Business is following the money.  Here in real (inflation-adjusted) dollars is annual business investment in the major categories of capital spending. Over that same two decade period, real spending on software has nearly tripled, that on hardware grown only about 30%:

[WSJ]

So where does not-your-father’s-Microsoft fit into this?  Its cloud-based services, “Azure,” account for half its revenue today, up from not meaningful as recently as five years ago.  Cloud-based services can turbocharge productivity, if you have the scale to take  advantage of them.  For example, Starbucks used to update the software in its 30,000 stores by distributing USB thumb drives to each of them.  Today it all comes from Azure, which also monitors machines for predicted maintenance needs in real time and customizes customer recommendations on the Starbucks app using machine learning built on everything from the customer’s purchase history to the weather.

You can see the question this poses to your local barista-owned coffee shop: How do we compete with that?  It’s true that your genuine neighborhood barista will start your regular order when you walk in without your needing to say a word–just as, come to think of it, the regular counterpeople at the Starbucks a block and a half from my office will do.  But what about the medium-size coffee chain, not Starbucks by a long shot but not truly rooted in any particular neighborhood?  Sounds like an awkward place to be.

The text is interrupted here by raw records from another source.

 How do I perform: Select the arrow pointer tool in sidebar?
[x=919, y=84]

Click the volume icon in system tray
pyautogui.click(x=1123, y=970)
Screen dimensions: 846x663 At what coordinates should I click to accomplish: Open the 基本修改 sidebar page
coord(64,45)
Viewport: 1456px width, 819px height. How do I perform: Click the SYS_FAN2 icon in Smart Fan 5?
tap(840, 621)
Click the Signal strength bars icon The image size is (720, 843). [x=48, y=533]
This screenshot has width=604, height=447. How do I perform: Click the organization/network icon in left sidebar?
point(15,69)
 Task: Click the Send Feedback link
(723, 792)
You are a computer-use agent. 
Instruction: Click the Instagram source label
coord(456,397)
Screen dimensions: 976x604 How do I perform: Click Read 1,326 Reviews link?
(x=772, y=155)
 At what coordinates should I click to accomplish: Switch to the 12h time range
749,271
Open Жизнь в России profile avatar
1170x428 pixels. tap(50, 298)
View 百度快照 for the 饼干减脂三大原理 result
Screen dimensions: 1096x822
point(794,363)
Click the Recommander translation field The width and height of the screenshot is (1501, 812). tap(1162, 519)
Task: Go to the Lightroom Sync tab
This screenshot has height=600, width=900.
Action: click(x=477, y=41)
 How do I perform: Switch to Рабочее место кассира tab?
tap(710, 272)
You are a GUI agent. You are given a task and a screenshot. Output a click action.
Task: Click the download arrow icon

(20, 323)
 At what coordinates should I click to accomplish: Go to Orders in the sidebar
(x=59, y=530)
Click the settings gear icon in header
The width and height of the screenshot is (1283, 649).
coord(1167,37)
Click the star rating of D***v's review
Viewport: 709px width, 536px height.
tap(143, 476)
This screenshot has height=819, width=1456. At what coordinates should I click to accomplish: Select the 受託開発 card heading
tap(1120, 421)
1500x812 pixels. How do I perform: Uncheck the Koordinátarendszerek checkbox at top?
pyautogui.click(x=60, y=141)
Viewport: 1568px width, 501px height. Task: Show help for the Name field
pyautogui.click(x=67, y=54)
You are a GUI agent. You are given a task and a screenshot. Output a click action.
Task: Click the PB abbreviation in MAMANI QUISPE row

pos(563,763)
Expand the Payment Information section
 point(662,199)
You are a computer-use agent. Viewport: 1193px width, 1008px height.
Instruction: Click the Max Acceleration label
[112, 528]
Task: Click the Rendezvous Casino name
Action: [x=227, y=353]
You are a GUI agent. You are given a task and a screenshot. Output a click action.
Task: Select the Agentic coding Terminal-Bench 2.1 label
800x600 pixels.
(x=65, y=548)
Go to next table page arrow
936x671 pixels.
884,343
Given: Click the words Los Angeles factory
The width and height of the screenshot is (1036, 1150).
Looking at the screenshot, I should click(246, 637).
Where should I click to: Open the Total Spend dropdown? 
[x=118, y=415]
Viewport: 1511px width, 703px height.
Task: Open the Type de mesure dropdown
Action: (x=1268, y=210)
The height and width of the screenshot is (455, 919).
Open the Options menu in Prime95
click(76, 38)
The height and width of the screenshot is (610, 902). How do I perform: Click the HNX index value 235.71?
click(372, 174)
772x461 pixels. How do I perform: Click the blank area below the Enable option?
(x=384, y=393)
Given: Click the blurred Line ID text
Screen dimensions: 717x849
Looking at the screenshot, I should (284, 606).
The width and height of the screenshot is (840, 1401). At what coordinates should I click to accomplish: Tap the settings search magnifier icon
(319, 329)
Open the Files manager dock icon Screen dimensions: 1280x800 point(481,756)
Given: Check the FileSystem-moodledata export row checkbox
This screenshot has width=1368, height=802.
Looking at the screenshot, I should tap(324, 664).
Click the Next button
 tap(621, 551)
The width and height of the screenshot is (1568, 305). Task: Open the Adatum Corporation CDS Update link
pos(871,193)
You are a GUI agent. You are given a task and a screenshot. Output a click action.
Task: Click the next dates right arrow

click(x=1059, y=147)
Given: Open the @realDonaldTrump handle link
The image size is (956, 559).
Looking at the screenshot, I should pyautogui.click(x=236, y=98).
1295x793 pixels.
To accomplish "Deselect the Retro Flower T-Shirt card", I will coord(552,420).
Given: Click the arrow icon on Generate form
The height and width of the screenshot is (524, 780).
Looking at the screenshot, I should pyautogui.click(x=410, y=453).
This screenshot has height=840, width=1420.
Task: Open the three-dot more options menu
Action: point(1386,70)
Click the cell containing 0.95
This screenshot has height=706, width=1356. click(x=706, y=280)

Much of the problem comes down to scale.  The cloud giveth, but the Big Boys’ ability to customize it even further taketh away:

If there is a constraint on this boom, it is that software is harder to get right than hardware. Because big companies often customize or design their software in-house, their success may be difficult for others to replicate. A study by James Bessen at Boston University found that companies that invest more in proprietary information technology enjoy faster profit growth, higher revenue per employee and wider profit margins. Smaller firms struggle to compete against those advantages, which Mr. Bessen says is why economic activity has become concentrated in fewer firms.

Cloud computing could alter that equation by extending capabilities currently the preserve of big companies to small and medium-size firms. Libbey Inc., a Toledo, Ohio, manufacturer of wine glasses, tumblers and other tableware with 6,000 employees and six factories world-wide, is replacing multiple sales, finance and production computer systems with a single cloud-based system from Microsoft that will enable employees to see the entire company from anywhere in the world.

Libbey may not be an enormous company, but it’s listed on the NYSE (LBY) and according to its website is “the No. 1 glassware company in the Americas and one of the largest tableware suppliers in the world.”  Not exactly a minnow.

And Libbey has not only started but is moving down the software highway at a decent rate of speed.  Imagine a similarly sized tableware company that hasn’t even started.  In other words, if (inadequate) scale doesn’t get you, slow speed will. Starbucks may have moved to Azure system-wide, but they at least started with thumb drives when they were state of the art.

One other observation about software:  Customizing it to give your firm a competitive advantage takes coders.  Not lawyers.  (For all the ink that’s been spilled about lawyers learning to code, the reaction around Adam Smith, Esq. has always been that that notion ranks high on the short list of the most preposterous memes ever to insert itself into discourse around our industry.)

Expensive coders, whose work will never be done.  Only firms of a certain scale can afford this. If you’re one of them, you probably know that.  If you know you’re not, or you’re not sure, what’s your plan?